Select quotes from advisers who voted to voted to either remove Avandia from the market or severely restrict its use:
DR. SCHAMBELAN: This is Morrie Schambelan. I voted E. (remove Avandia from the market) . I was one of the brain-dead kangaroos last time (meeting in 2007) who was on the fence, largely because I did see a signal for harm. I was led at that time by the comparison to active comparators, which I think is much more relevant to me than placebo. I wasn't swayed by the pioglitazone data that were presented at that time because they were pretty preliminary. I was much more persuaded this time, including Dr. Graham's analysis. I feel that pioglitazone is a perfectly acceptable alternative.
DR. SAVAGE: Peter Savage. I voted D (keep on the market with restrictions) I was also oscillating between D and E because I think that the evidence of potential harm associated with rosiglitazone is stronger now than it was in 2007. And very importantly, the evidence about pioglitazone is substantially greater than what we saw treat in 2007.

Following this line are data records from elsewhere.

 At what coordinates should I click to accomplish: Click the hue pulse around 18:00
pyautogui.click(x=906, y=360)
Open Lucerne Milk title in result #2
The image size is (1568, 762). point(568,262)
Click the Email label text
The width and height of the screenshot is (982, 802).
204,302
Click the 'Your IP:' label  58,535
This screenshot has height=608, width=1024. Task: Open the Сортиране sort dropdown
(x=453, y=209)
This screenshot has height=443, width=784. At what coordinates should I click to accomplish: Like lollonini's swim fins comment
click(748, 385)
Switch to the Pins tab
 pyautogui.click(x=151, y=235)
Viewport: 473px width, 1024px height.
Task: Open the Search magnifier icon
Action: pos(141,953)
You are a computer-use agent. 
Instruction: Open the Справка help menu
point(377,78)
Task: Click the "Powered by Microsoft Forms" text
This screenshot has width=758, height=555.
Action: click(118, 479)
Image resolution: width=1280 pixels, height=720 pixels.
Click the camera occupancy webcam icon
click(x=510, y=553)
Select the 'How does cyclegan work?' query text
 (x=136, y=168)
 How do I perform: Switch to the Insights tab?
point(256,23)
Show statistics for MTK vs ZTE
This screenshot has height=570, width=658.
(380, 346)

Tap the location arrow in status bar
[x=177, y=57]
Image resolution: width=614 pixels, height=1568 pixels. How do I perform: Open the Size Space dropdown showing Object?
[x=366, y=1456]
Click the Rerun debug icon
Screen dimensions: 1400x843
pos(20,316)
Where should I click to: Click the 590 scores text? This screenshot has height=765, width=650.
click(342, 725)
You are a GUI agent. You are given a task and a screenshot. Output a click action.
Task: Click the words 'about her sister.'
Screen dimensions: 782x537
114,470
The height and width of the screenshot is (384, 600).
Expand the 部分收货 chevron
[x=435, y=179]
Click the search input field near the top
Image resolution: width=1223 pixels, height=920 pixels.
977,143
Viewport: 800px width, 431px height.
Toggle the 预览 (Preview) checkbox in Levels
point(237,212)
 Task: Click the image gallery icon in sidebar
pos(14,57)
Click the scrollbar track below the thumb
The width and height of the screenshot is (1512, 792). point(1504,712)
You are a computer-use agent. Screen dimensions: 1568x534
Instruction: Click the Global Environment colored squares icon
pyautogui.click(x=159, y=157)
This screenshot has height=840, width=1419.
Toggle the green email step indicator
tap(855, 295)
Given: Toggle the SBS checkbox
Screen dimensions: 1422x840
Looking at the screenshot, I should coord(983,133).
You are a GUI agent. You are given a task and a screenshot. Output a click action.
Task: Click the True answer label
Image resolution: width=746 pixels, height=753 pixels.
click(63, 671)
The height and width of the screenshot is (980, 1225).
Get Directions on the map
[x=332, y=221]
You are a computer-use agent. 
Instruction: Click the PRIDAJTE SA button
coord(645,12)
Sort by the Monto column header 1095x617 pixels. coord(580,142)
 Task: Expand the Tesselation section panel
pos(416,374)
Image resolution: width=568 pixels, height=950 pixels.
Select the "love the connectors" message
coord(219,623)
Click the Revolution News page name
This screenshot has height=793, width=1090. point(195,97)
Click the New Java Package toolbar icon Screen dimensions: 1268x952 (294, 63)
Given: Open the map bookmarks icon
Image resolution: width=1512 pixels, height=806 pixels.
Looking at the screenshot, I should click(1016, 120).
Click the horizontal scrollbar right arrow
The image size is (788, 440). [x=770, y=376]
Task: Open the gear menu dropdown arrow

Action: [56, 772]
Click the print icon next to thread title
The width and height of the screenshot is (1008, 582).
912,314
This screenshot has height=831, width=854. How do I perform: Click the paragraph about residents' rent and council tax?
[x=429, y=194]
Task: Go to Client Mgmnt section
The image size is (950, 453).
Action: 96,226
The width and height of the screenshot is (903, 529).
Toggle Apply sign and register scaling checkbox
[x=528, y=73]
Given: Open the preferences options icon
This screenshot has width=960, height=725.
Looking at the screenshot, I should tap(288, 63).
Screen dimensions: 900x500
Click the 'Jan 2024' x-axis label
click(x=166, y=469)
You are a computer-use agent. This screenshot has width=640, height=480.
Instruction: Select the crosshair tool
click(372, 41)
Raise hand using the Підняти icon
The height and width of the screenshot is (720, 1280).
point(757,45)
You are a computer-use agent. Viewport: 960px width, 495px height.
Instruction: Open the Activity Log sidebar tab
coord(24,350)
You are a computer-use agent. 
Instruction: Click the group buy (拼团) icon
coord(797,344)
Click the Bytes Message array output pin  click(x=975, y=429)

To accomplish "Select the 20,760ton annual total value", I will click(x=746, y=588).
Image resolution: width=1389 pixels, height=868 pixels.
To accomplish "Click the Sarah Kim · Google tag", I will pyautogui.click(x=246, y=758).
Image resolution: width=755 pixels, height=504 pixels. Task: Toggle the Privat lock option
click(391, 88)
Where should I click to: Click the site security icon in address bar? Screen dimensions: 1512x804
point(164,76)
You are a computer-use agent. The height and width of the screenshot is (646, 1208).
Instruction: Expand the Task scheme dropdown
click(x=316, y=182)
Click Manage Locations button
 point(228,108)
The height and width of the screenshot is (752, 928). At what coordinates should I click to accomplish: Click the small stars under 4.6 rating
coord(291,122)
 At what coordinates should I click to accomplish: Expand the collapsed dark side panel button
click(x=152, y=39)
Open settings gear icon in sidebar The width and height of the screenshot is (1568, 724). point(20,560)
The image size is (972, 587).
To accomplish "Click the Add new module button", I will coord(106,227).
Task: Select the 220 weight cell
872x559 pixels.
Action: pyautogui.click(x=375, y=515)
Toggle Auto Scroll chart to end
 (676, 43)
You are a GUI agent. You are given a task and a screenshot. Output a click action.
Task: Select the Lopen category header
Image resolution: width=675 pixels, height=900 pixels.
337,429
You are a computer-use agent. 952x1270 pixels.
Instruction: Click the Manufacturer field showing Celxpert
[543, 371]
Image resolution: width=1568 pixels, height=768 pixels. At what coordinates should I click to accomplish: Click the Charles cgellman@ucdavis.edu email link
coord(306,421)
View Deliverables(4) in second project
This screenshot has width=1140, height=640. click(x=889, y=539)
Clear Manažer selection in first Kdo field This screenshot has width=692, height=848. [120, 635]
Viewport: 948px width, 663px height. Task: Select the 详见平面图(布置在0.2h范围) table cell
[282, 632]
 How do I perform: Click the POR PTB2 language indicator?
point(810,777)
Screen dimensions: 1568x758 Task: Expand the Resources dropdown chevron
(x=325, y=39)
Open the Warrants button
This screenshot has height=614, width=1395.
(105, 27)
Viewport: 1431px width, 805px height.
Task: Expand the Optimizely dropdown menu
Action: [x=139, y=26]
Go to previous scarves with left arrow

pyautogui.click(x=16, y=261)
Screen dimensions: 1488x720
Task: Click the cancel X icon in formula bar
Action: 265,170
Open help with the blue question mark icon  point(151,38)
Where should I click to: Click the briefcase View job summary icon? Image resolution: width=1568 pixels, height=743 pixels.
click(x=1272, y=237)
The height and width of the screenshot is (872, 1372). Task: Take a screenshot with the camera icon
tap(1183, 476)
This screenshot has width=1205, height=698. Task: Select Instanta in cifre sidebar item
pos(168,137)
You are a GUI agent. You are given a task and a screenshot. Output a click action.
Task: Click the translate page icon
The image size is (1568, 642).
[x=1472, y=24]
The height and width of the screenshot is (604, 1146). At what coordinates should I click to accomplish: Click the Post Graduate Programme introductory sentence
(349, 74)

DR. FLEMING: Fleming. I voted E. My main sense about this is really explained in my answer to question number 7. There's very concerning data about safety with rosiglitazone. It's not definitive, but if TIDE is to provide that, we have many years before we're going to get that insight. We do have an alternative, pioglitazone, for which there is considerably strong safety experience. So I come down to, then, what is the continued role for rosiglitazone?
DR. THOMAS: Abraham Thomas. I voted E. The scientist in me says we should always seek the truth. But this isn't an NIH study section. This isn't the review of a journal for publication. Really, what this is is an intersection, as someone mentioned at lunch, between public policy and science. And when we look at it that way, we can't always have the absolute truth to make a decision. We have other classes that are available that we never had before for the treatment of diabetes. And if rosiglitazone was removed from the market, we still have another TZD, what has had a trial that does demonstrate no increased cardiovascular mortality, no increased cardiovascular events, in PROactive.